[Records from a data collection]
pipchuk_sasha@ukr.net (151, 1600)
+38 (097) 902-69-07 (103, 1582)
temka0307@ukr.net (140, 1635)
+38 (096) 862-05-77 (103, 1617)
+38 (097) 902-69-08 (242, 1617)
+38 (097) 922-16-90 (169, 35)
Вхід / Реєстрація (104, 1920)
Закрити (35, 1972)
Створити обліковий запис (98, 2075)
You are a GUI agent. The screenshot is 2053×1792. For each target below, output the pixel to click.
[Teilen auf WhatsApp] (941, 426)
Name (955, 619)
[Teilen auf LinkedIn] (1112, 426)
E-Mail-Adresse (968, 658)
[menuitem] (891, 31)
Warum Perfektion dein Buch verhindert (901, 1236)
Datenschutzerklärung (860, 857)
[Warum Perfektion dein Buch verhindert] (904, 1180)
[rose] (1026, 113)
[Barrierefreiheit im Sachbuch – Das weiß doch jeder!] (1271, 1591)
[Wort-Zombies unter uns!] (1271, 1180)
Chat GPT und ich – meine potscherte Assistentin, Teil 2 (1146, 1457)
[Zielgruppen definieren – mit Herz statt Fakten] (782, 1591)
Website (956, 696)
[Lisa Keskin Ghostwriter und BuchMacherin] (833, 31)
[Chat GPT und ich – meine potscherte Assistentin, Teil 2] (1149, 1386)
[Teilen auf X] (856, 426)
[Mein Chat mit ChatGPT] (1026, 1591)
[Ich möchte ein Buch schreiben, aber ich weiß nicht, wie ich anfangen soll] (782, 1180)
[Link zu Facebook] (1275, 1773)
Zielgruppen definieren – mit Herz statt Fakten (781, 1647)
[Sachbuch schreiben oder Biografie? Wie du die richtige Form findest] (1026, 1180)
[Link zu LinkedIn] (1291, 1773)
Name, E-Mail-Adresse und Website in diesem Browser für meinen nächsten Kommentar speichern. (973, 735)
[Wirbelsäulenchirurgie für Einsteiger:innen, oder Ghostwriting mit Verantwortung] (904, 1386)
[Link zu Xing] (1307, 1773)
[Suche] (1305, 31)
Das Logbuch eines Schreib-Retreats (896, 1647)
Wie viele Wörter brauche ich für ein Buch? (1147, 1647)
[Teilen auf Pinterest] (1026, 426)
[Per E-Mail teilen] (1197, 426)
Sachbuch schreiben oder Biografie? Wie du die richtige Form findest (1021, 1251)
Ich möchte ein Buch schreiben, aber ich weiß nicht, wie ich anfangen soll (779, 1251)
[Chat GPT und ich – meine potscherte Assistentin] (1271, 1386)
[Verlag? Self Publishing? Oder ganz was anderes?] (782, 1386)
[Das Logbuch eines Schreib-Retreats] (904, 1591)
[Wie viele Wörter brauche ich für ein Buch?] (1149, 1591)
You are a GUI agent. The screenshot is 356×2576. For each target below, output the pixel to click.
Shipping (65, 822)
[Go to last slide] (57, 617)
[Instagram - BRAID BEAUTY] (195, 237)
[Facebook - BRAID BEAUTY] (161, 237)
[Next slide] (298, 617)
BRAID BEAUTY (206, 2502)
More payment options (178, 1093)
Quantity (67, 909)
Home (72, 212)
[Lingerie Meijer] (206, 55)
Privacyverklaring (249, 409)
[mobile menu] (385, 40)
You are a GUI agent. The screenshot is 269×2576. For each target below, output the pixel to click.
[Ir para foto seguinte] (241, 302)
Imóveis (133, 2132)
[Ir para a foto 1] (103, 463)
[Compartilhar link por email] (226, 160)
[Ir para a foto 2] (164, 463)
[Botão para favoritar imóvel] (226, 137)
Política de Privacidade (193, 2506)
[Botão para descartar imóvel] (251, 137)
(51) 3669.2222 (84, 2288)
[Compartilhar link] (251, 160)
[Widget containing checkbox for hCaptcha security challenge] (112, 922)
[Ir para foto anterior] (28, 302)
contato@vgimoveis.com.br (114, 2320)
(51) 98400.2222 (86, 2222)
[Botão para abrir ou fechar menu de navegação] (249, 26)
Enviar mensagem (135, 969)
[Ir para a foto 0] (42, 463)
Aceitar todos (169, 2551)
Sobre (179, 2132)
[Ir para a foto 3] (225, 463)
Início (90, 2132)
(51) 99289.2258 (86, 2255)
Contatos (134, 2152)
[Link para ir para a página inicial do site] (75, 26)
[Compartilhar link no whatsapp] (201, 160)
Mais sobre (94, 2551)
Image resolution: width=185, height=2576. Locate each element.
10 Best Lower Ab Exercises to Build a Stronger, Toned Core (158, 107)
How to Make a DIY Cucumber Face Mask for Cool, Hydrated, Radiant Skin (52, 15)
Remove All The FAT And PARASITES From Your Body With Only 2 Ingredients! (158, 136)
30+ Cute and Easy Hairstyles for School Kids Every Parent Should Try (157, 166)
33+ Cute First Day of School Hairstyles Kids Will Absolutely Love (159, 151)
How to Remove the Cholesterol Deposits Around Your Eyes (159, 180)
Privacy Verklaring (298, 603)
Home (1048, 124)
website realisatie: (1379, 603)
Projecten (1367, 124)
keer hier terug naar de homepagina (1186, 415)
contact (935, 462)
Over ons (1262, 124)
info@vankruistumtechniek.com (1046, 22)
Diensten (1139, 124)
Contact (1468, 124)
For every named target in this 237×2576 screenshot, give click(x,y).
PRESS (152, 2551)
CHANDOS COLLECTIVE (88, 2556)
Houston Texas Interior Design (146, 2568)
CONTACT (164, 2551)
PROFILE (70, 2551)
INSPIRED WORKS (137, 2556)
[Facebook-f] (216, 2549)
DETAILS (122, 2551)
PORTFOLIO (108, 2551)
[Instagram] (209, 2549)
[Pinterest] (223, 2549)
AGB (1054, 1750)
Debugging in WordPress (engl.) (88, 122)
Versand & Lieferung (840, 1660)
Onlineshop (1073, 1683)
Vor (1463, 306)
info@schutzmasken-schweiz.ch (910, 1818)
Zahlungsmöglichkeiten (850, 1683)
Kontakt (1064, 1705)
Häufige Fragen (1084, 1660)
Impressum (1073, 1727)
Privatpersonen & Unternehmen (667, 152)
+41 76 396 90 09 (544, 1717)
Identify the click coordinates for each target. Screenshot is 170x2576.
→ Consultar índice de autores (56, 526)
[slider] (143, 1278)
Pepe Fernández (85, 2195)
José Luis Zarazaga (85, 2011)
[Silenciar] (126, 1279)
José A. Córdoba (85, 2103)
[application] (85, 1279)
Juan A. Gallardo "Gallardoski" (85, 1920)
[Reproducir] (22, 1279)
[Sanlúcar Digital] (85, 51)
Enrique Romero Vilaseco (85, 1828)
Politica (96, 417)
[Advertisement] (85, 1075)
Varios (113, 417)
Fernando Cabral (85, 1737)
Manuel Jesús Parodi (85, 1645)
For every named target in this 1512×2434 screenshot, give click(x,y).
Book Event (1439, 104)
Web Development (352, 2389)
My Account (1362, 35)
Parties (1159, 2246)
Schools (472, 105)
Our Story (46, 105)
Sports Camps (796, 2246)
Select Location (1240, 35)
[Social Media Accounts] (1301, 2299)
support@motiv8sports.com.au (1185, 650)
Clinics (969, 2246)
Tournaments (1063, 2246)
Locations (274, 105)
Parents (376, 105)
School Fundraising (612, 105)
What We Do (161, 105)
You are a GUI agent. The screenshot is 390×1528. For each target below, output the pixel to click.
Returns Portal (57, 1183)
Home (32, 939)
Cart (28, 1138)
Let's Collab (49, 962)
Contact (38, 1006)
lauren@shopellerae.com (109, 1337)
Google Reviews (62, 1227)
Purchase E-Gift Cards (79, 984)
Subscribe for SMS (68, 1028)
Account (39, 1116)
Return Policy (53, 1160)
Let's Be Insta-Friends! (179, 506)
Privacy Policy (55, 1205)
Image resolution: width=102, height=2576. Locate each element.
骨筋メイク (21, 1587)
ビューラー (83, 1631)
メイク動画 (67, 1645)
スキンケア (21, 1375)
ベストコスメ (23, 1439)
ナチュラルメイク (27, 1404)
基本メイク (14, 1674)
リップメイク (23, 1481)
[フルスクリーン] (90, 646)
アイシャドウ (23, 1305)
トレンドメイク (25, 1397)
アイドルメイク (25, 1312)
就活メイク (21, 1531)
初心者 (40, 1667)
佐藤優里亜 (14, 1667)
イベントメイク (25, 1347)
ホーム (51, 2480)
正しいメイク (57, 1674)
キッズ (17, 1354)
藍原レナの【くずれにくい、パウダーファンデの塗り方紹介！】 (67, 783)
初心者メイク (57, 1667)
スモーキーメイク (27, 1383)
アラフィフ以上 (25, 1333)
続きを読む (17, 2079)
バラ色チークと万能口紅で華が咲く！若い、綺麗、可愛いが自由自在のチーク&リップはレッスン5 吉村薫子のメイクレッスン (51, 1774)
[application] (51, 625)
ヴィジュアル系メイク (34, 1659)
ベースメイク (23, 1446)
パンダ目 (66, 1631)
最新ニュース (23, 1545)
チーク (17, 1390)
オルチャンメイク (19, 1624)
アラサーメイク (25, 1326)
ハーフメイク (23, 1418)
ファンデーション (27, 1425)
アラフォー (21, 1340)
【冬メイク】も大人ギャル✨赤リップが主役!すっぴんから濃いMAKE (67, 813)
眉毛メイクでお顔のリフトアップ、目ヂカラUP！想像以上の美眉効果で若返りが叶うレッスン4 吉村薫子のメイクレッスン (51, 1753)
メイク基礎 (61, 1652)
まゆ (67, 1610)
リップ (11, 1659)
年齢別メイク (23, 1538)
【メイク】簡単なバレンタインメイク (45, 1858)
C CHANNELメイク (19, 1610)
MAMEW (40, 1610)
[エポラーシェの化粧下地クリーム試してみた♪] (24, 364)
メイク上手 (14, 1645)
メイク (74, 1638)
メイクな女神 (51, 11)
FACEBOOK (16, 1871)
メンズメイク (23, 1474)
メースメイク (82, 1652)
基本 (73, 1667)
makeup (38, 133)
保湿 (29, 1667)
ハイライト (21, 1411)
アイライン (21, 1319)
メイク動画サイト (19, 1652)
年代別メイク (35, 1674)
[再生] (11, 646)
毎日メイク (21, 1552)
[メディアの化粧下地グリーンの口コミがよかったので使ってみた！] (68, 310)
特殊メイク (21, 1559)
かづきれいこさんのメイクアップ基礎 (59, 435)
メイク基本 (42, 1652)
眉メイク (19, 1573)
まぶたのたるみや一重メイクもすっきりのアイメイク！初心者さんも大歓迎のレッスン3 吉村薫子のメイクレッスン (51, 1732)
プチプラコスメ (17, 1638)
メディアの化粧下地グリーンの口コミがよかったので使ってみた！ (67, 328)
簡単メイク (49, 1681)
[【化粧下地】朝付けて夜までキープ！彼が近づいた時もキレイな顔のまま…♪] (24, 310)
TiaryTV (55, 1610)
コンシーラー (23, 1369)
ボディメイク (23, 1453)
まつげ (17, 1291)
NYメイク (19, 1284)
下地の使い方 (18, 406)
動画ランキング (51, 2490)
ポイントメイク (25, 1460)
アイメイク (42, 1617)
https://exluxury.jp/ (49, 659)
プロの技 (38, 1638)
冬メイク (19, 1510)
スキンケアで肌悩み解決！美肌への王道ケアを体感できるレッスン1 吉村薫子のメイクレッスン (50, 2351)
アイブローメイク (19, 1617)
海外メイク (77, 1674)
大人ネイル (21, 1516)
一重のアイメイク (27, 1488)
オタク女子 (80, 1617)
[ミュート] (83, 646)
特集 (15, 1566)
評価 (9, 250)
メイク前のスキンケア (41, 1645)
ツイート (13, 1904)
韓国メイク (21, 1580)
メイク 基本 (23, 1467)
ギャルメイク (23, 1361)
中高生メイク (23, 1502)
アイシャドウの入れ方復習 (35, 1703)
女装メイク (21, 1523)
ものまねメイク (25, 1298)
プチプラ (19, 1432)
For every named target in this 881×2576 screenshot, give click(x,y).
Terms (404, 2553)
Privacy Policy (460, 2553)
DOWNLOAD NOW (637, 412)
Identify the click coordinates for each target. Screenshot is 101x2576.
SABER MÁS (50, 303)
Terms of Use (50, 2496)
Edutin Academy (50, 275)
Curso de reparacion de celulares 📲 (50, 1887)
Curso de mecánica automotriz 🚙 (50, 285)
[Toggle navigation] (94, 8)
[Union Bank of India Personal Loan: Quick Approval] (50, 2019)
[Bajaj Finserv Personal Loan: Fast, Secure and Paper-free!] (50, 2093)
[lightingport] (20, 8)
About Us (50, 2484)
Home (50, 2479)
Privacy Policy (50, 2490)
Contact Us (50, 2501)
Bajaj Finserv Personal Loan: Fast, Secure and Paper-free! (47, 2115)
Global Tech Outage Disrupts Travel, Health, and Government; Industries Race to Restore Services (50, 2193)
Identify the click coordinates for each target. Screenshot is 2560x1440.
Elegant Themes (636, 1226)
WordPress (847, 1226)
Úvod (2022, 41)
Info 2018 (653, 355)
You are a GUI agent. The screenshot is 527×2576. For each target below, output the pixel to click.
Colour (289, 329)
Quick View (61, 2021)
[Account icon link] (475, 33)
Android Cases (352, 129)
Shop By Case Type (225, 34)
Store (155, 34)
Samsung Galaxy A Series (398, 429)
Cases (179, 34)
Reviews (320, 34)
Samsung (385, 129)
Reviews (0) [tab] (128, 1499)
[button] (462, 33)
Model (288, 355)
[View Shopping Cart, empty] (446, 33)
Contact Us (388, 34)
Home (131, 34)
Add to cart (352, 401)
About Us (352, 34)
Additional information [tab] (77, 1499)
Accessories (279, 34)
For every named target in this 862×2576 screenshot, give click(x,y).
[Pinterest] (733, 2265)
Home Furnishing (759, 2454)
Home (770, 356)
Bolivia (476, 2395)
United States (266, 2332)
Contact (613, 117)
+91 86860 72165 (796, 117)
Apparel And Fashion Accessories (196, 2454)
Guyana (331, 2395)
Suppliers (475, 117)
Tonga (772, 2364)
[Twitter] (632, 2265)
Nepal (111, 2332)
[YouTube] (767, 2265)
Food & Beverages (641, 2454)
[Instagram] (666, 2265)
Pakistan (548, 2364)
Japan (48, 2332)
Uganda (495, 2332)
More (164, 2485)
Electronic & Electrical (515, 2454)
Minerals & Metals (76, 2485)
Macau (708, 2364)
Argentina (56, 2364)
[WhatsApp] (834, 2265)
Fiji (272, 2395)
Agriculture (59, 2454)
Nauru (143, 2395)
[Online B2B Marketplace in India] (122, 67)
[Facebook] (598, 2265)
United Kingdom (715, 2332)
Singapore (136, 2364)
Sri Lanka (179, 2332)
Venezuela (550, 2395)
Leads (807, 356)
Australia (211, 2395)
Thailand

- _Exercise goal_: Where a line above contains the string "eines", copy that line.

- _Response below_:
Das Logbuch eines Schreib-Retreats (896, 1647)
[Das Logbuch eines Schreib-Retreats] (904, 1591)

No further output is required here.